EXCERPT:

⟨

All NVMe SSD Array in Unraid
/This is a very simple examination/case study of what may happen if you use all NVME drives in an Unraid Array. Mmmm, data is beautiful. There is so much that needs to be stated before just jumping into the charts and results, so let’s get moving!
Hardware
The Receiving Unraid Server
These are terrible NVMe drives but considering I found them for $50 buckaroos, it’s hard to complain. In order to assist us with the test, I used an Asus M.2 Expansion card, which allows us to put 4 NVMe drives into my server.
Each drive is running at 4x PCIe speeds, because the x16 lane is being bifurcated (fancy word for divided) into x4x4x4x4 lanes.
The only note worthy hardware here are the Intel 10GbE PCIe cards, an X540-T2 and X520-T2.
The Transmitting Server
Ryzen based server, standard Unraid configuration, SATA disks and NVMe Cache. You can read about it here if you want. Just know it has changed a lot since the time of writing.
Topology
Unraid to Unraid file transfer using 10Gb networking between the two hosts. Both servers are running Unraid Version 6.8.3
Unraid MTU/Jumbo Frames
Both the Sender and Receiver have their MTU set to 9000.
The Array
For this hardware setup I am only using 1TB drives as follows:
1TB Parity
1TB data disk
1TB data disk
No cache drives
As you probably observed and noted, there are 5 available drives but only 3 in use. You may also be wondering why there are only 3 NVMe drives in the array when earlier I said 4, well 1 drive started to fail miserably during the test and had to be dropped from the array.

⟩

CHALLENGE:
From the NVMe array case study, quote the passage from "The Transmitting Server" to "set to 9000.".

RECORDS SUPPLIED:
⟨

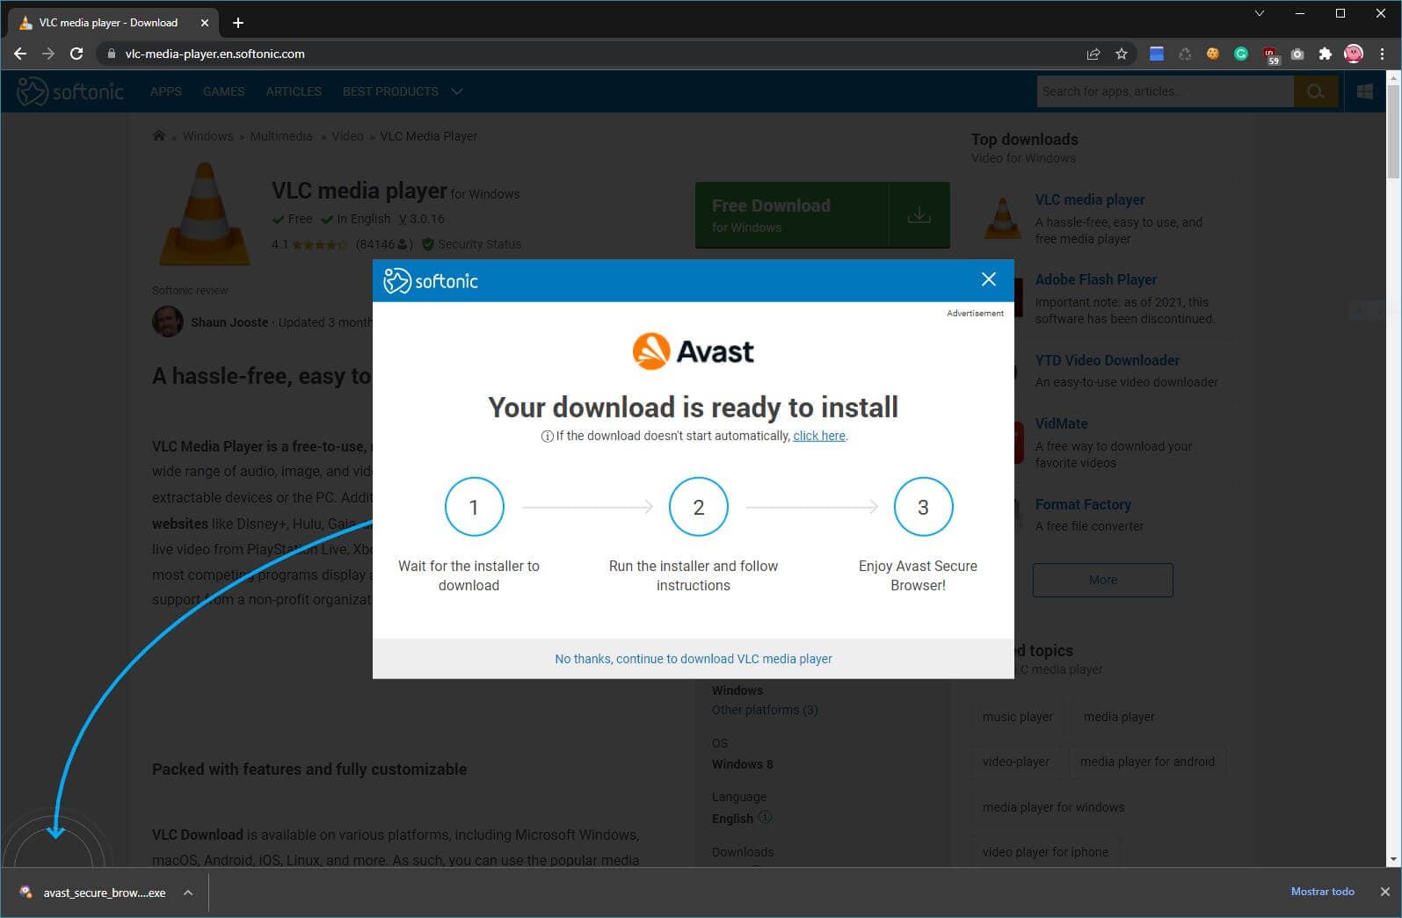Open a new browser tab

⟩
⟨

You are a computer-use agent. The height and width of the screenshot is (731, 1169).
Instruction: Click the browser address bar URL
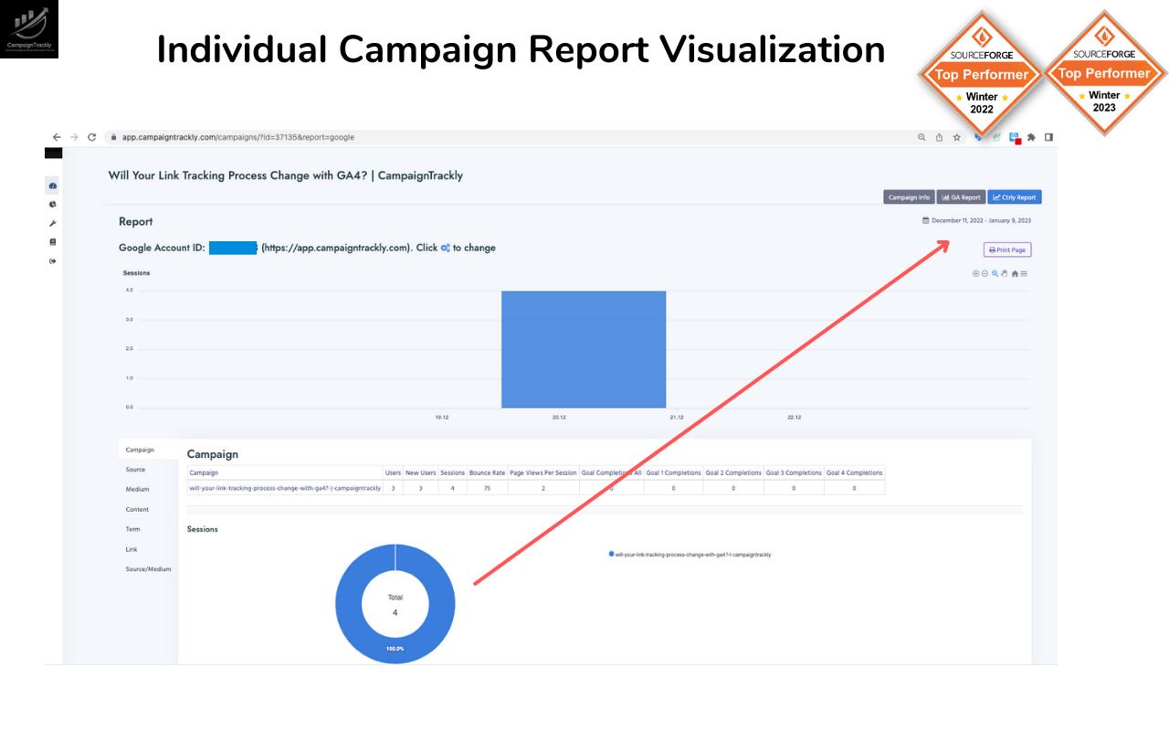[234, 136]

⟩

REPLY TO THE TASK:
The Transmitting Server
Ryzen based server, standard Unraid configuration, SATA disks and NVMe Cache. You can read about it here if you want. Just know it has changed a lot since the time of writing.
Topology
Unraid to Unraid file transfer using 10Gb networking between the two hosts. Both servers are running Unraid Version 6.8.3
Unraid MTU/Jumbo Frames
Both the Sender and Receiver have their MTU set to 9000.